E i vegetariani? La filiera corta canara è alimentata da una agricoltura sviluppatasi per secoli sulle terre rosse dell’interno dell’isola: oltre alla miracolosa Aloe Vera, che alimenta la fiorente linea naturale di cosmesi e prodotti farmaceutici, offre splendidi pomodori, zucche e  zucchine, cavoli, lenticchie e ceci, una lattuga croccante e come frutta banane, datteri, manghi e mandarini. Ho dimenticato il più tipico dei prodotti: l’aglio, che è alla base di ogni ricetta canara. Mi sono sempre chiesto perché gli spagnoli mangino tanto aglio, così come noi mediterranei mangiamo tanta cipolla. Ho scoperto il perché leggendo Cuochi si diventa il libro di ricette di Alan Bay che spiega che su 4.758 ricette di 36 paesi del mondo la cipolla compare nel 65%, seguita dal pepe 63% e col 35% dall’aglio. Questa presenza massiccia non si spiega solo per il sapore che conferiscono al cibo, ma anche per ragioni di sanificazione delle preparazioni. Infatti uno studio del 1998 sugli effetti antisettici e antibiotici dei trenta principali aromi, comparati ai trenta principali batteri che possono contaminare le preparazioni in tutto il mondo, ha scoperto che aglio e cipolla uccidono il 100% delle specie di batteri esaminati.
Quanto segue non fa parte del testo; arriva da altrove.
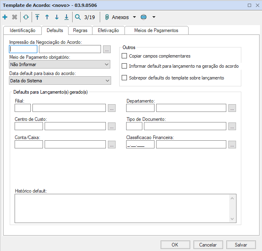
Task: Go to the first record arrow icon
Action: [x=37, y=17]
Il viaggio nel gusto lo faccio insieme a Marina e non può che cominciare nell’estremo sud dell’isola, alla Punta di Jandia. Veniamo accolti nel piccolissimo Pueblo dall’immancabile faro, da una grande pala eolica e da una ventina di casette fra cui vi sono due ristoranti nei quali si mangia il miglior “caldo de pescado” dell’isola. Vieni subito messo a tuo agio sulla qualità di ciò che mangerai dalla visione dei piccoli gozzi allineati sulla spiaggia, confermata dai piatti fumanti che  profumano di mare, che un improvvisato cameriere ci depone sul tavolo. Superato Morro Jable, che pullula di cemento e di ristoranti, quelli però della globalizzazione da lasciare ai turisti col bracciale del tutto compreso, si arriva al Marabù. Qui, un po’ di “globalizzazione respingente” la percepisci: dalla raffinatezza con cui sono apparecchiati i tavoli, dal modo cerimonioso e fin troppo servizievole con cui il personale ti accoglie e dal fatto che il cuoco è tedesco. Ben presto ne accetti la presenza, corrotto dalle delizie che vedi sui tavoli e dai profumi che sprigionano.
 
Si mangia solo pesce di giornata, che gli viene fornito da Juan, il pescadero del mercato coperto. Si apre con le le fantastiche salsine di mojo che vengono portate insieme al pane caldo, a cui, consiglio far seguire un antipasto a base di tentacoli di calamari fritti o rostbeaf di tonno e, come piatto forte, uno a scelta fra filetto di tonno, fetta di merluzzo con gamberi, barracuda, bocinegro o Sama in crosta di patate. I vini abbordabili non sono molti, ma con una decina di euro si può innaffiare il tutto con un malvasia robusto e fruttato dell’isola di Lanzarote, dove viveva Saramago. La versione popolare del Marabù è Ramon a Lajita. Dista solo una ventina di chilometri: tolto l’arredamento, le raffinatezze del servizio, il cuoco tedesco, gusti davanti al mare pesce freschissimo ad un terzo di quanto ti costa al Marabù.
 
Il viaggio prosegue e si ferma a Pozo Negro per gustare su una spiaggia di ciotoli lavorati dal mare la miglior paella dell’isola. Restano solo per completare il viaggio due fermate obbligatorie, entrambe italiane: Mamma Mia a Porto del Rosario e da Mario alla Scarpetta a Coralejo, che contende al Marabù la palma di miglior ristorante di Fuerteventura. Mi fermo a questa parziale fotografia. Ho trascurato tutta la parte interna, dove a farla da padrona è la capra, ma il racconto mi ha messo appetito e la testa è già al prossimo: uno sguardo sulla politica e le prossime elezioni per il rinnovo del consiglio comunale di Pajara, il mio primo voto spagnolo.